EXERCISE DIRECTIONS – Put the records, everything from the start down to the line containing "The image size is (1064, 1126).", into a two-column CSV with the columns request and answer. Each row should hold one request and its answer, each in a single quoted field with line breaks replaced by spaces.

SUPPLIED RECORDS –
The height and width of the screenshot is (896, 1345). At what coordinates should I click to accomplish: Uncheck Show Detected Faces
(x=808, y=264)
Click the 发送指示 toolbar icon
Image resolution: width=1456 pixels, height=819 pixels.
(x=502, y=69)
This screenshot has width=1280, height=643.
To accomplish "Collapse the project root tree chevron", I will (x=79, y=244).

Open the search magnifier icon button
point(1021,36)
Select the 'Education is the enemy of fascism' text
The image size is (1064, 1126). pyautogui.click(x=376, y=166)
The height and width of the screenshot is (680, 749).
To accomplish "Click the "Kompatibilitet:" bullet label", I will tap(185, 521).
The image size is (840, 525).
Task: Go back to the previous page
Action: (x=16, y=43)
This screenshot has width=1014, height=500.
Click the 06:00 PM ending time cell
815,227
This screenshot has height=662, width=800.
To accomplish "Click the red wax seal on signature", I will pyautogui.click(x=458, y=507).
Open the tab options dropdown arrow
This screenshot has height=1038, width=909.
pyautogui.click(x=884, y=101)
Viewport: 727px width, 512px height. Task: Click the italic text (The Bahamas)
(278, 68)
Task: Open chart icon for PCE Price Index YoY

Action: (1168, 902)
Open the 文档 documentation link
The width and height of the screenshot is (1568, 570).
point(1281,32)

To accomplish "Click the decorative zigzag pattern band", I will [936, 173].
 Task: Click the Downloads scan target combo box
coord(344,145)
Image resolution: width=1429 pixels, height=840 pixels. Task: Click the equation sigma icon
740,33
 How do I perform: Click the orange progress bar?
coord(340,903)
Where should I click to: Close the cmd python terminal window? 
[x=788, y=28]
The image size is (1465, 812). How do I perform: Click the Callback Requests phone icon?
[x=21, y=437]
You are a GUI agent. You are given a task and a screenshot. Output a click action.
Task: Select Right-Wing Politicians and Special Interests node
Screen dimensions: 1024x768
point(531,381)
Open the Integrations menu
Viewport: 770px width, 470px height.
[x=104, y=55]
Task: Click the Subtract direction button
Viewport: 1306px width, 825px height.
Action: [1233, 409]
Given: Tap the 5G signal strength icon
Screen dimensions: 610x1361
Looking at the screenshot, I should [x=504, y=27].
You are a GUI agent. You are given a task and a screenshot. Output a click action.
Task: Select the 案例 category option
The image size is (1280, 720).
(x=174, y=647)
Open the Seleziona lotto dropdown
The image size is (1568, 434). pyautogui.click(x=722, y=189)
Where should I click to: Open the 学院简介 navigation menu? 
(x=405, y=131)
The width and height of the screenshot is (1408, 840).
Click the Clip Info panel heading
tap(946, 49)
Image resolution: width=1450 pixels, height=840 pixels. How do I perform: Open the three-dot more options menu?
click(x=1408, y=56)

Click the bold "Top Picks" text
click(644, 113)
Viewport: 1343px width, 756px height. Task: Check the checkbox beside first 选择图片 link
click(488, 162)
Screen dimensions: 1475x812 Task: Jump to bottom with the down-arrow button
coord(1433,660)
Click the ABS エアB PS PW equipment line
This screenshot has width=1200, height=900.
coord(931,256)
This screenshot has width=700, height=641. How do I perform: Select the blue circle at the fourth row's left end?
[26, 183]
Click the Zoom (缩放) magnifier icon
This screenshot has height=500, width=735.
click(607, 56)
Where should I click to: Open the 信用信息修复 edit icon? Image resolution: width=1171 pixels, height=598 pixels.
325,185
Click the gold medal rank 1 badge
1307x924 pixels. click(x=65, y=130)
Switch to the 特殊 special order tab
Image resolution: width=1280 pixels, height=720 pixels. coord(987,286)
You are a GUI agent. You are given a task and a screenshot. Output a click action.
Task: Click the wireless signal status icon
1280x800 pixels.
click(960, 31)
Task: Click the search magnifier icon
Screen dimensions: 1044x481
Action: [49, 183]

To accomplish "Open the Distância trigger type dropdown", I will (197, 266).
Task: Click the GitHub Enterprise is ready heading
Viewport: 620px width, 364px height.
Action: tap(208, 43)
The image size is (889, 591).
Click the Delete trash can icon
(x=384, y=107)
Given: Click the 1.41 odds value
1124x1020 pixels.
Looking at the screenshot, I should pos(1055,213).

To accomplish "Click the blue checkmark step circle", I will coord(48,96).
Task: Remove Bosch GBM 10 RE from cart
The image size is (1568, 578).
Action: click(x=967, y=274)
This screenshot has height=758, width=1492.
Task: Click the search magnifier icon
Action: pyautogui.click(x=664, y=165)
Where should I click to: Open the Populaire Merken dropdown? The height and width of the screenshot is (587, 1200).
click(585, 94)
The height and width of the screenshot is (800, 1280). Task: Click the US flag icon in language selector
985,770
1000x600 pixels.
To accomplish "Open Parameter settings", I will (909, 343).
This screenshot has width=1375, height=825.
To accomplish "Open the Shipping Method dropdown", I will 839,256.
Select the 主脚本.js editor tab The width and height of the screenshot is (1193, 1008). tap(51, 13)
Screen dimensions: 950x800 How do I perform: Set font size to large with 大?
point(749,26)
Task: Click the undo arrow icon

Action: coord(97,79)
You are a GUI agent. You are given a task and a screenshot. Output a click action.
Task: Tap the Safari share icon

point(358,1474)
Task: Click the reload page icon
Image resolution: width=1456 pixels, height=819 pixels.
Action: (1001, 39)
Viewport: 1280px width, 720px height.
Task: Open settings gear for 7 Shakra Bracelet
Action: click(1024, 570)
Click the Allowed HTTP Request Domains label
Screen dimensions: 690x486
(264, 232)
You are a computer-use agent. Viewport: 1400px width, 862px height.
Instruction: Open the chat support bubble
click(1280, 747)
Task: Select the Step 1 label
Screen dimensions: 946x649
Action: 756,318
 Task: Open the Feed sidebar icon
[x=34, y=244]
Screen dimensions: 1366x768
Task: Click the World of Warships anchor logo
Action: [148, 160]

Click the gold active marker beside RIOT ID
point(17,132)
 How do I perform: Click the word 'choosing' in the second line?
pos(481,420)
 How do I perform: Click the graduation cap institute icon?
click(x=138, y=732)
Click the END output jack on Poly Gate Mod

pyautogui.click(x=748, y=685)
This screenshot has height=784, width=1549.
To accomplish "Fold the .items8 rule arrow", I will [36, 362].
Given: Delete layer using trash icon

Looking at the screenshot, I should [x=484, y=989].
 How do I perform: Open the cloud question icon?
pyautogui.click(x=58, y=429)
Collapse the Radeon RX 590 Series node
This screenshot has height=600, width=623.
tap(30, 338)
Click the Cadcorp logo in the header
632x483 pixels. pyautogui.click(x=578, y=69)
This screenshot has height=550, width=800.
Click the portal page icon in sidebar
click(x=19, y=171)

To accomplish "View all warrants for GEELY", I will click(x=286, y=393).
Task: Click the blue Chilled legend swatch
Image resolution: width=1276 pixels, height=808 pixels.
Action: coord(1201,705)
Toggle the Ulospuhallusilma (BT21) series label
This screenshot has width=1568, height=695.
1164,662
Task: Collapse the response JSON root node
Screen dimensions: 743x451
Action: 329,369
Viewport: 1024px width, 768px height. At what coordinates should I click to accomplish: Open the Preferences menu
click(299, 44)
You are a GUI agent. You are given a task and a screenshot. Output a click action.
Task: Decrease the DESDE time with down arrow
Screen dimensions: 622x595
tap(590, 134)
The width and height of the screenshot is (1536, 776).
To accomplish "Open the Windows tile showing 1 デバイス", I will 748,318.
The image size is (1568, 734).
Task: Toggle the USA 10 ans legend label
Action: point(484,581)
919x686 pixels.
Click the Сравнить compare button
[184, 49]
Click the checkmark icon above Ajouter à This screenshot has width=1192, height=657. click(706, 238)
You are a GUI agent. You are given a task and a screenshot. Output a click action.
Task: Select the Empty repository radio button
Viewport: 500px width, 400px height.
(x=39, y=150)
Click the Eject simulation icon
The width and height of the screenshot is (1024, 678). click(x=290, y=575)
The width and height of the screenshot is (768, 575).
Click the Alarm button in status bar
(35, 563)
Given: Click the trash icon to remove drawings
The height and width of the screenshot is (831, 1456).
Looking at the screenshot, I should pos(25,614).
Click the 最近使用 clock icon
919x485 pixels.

OUTPUT OF THE EXERCISE –
request,answer
"The height and width of the screenshot is (896, 1345). At what coordinates should I click to accomplish: Uncheck Show Detected Faces","(x=808, y=264)"
"Click the 发送指示 toolbar icon Image resolution: width=1456 pixels, height=819 pixels.","(x=502, y=69)"
"This screenshot has width=1280, height=643. To accomplish ""Collapse the project root tree chevron"",","I will (x=79, y=244)."
"Open the search magnifier icon button","point(1021,36)"
"Select the 'Education is the enemy of fascism' text","The image size is (1064, 1126). pyautogui.click(x=376, y=166)"